Mr Major goes to Spain determined to impersonate Margaret Thatcher. A European single currency in 1999 is not only bad for me, he will tell the gathering, it is bad for all of you. And, what is more, the Conservative Party cannot accept the changes prescribed by the rest of you - more majority voting in Brussels, stronger foreign and security policy - to help the EU to embrace the former Soviet satellites to the east.

Mr Major may be right about European Monetary Union for the wrong reasons. About the rest of the Madrid agenda, he is not so right.

EMU first. What a tangle of half-truths, mis-statements and crushing ironies the debate about the single currency has become. On the one hand, we have the startling sight of Tory right-wingers cheering on the French trades unions in their battle against public-spending cuts and welfare reforms. Why? Because they see that the Juppe government is pursuing its Thatcherite agenda for European reasons: the need to squeeze the French economy into the debt and inflation rules for membership of the EMU club within two years.

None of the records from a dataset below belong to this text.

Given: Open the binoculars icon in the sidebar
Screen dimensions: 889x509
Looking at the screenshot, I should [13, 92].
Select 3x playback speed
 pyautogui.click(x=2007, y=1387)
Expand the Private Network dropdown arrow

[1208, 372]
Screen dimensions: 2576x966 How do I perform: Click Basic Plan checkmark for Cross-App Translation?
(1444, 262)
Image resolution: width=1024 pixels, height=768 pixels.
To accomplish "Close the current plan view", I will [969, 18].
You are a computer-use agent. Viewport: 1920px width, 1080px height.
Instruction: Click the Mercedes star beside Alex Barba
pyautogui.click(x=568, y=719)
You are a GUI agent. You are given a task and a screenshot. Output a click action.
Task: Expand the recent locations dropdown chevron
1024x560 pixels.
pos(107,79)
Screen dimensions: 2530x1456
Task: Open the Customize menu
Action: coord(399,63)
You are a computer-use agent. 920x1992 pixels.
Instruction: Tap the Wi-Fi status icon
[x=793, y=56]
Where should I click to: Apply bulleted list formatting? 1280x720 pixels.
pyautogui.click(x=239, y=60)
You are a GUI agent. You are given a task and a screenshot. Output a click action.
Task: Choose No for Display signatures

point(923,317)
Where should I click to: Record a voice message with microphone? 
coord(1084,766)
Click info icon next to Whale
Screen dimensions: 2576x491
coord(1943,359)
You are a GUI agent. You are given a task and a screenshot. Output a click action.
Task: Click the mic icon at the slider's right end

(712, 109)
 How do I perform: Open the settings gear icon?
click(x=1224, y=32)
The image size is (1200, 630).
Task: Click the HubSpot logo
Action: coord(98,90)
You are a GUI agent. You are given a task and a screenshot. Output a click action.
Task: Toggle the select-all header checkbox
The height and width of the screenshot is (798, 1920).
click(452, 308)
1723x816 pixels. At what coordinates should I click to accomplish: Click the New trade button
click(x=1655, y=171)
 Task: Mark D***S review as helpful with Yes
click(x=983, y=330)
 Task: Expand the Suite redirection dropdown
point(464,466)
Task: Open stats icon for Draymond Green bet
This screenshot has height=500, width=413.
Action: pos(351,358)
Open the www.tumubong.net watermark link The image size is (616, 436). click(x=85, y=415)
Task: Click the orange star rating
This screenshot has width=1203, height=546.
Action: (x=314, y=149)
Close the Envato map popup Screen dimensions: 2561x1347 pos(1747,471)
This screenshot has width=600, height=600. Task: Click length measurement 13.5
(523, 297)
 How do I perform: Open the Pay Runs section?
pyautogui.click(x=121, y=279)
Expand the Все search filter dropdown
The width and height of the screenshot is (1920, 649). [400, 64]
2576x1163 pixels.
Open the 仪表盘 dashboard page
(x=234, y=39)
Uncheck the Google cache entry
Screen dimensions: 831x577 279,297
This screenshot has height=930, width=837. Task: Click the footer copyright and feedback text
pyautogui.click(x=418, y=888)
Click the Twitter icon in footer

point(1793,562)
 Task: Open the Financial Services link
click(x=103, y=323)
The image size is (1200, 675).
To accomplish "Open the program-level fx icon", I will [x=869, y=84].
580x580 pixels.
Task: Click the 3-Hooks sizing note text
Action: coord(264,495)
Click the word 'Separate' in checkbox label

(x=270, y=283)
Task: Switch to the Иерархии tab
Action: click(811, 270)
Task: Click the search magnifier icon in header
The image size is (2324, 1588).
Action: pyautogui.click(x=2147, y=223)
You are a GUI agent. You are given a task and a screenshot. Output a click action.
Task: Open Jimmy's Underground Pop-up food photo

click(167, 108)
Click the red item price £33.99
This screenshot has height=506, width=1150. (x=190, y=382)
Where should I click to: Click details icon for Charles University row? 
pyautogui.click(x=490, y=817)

On the other hand, we have pro-European progressives, social marketeers - from Labour Euro MPs to the 1968 rabble rouser Daniel Cohn Bendit - supporting the drive to a single currency over the heads of the French (and now Belgian) demonstrators. This is very odd. The harsh EMU timetable will force many EU countries to hobble the welfare policies that have been the basis of their post-war social consensus. There may be arguments - and not just Thatcherite arguments - for boiling down the bloated public budgets of France, Belgium, Austria, Italy and so on. But in just two years? In the name of a single European currency, which already has little public support? And at a time when there are already German alarm bells tolling of European recession on the way?

The other argument expected in Madrid - over the agenda for next year's rolling conference on wider EU reforms - presents quite a different case. The ideas delivered to the summit by senior officials - and the separate but similar proposals from France and Germany - are hardly revolutionary. More majority voting by EU governments in Brussels? This is just an extension of what is already happening; it needs to be pushed through to prevent an 18- or 20-member Union from seizing up. A stouter European foreign and security policy? This is more Euro-sensible than Euro-federal. Look at five criminally wasteful years in the Balkans. Honest argument about the scope and detail is possible, but not blanket insistence that nothing can be done to move EU foreign policy out of the talking shop.

The Prime Minister must not allow his hands to be hopelessly tied by his right wing. On EMU, he talks something close to sense. On the rest, he must avoid plunging Britain, once again, into pointless isolation.